Justin Turner’s Positive COVID-19 Test Raises Many Questions – The Ringer

The 2020 MLB season began with a star player removed from his team’s lineup: Juan Soto didn’t play on the season’s opening night, or in any of the Nationals’ first eight games, due to a positive COVID-19 test.

The 2020 MLB season ended much the same way: Dodgers third baseman Justin Turner left the clinching Game 6 of the World Series in the eighth inning after a positive test of his own.

In the moment, the Fox broadcast team was confused about the reason for Turner’s departure. But between the game’s—and season’s—final out and the trophy presentation, Fox reported Turner’s positive test, and a whole host of further questions rose from there.

According to ESPN’s Jeff Passan, in the second inning of Tuesday’s game, the lab performing tests for MLB found an inconclusive result for Turner’s Monday sample. It then ran the third baseman’s just-arrived sample from Tuesday, which tested positive, and informed the club, which removed Turner from the game. Fox’s Ken Rosenthal further reported that Turner’s test was not a false positive.

But that result evidently didn’t stop Turner, who wrote on Twitter shortly after the game that he felt “great” with “no symptoms at all,” from returning to the field for the postgame celebration.

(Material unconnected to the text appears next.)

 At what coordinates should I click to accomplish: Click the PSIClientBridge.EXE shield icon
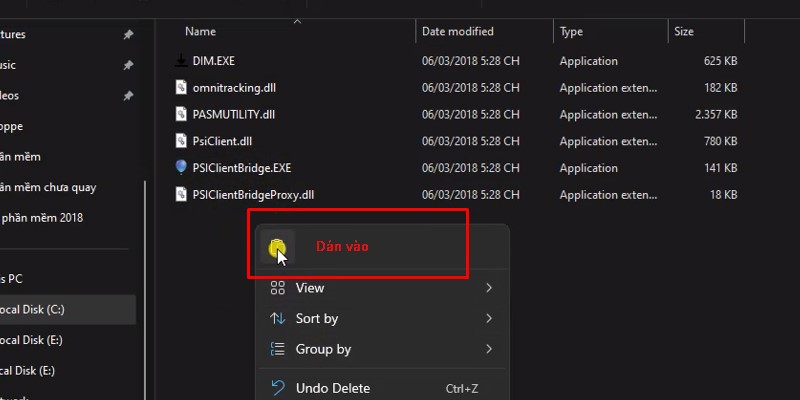pos(180,168)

He hugged Clayton Kershaw while both veterans were wearing masks, held the trophy being passed around from player to player, and removed his mask while sitting next to teammates and coaches for a group photograph.

Minutes earlier in an on-field interview, commissioner Rob Manfred said, “We learned during the game that Justin was positive and immediately isolated him to prevent the spread.”

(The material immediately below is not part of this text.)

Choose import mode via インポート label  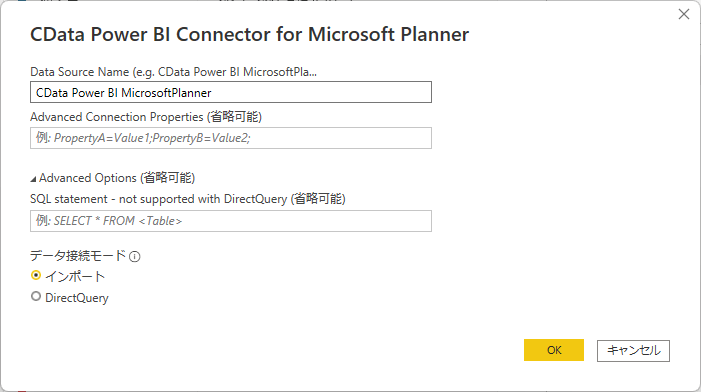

Rosenthal reported that Turner was “told not to go on the field, or asked not to go on the field.” But, Rosenthal continued, “he insisted upon it, the Dodgers insisted upon it, and that is why he was out there.” Dodgers president of baseball operations Andrew Friedman told the New York Daily News’ Bradford William Davis, “He wanted to be on the field and take a picture with the trophy … I don’t think there was anyone that was going to stop him from going out.”

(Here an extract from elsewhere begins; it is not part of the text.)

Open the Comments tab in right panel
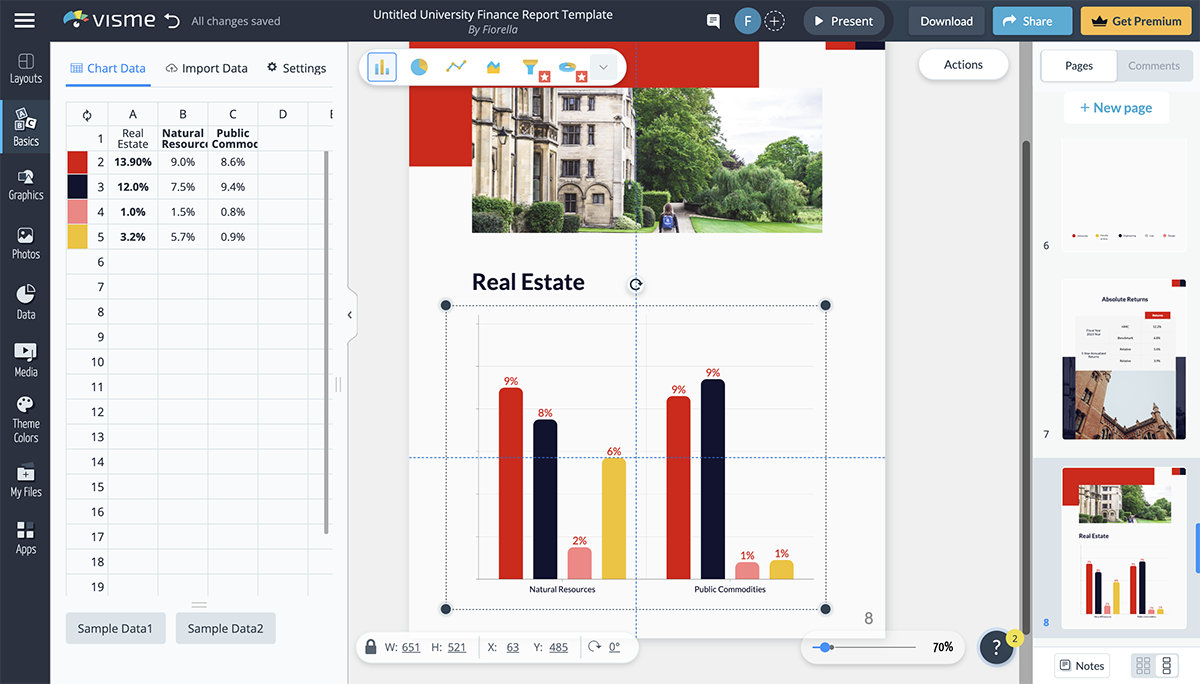Image resolution: width=1200 pixels, height=684 pixels. pyautogui.click(x=1154, y=66)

As of last Friday, MLB had reportedly gone 54 consecutive days without a positive test from a player. The altered playoff structure was designed to limit the possibility of infection, with no intraseries travel—all World Series games were played at Globe Life Park in Texas—and a so-called “bubble” environment. (Despite this designation, MLB also allowed the park to be filled to roughly 25 percent capacity with fans.)

The rest of the Dodgers will be given a rapid test upon returning to their hotel Tuesday night, Passan reported, and their travel arrangements back to Los Angeles are unclear. Further questions remain: about the timing and circumstances of the first positive test in nearly two months, about MLB’s plans for “contact tracing,” and about Turner’s non-isolated movements after the clinching game.

In so many ways, from an altered schedule and rules, to a lack of fans until the final playoff rounds, to the frequent regular-season interruptions for intra-team outbreaks, the COVID-19 pandemic dominated the 2020 MLB season from the start. It didn’t stop at the end, either.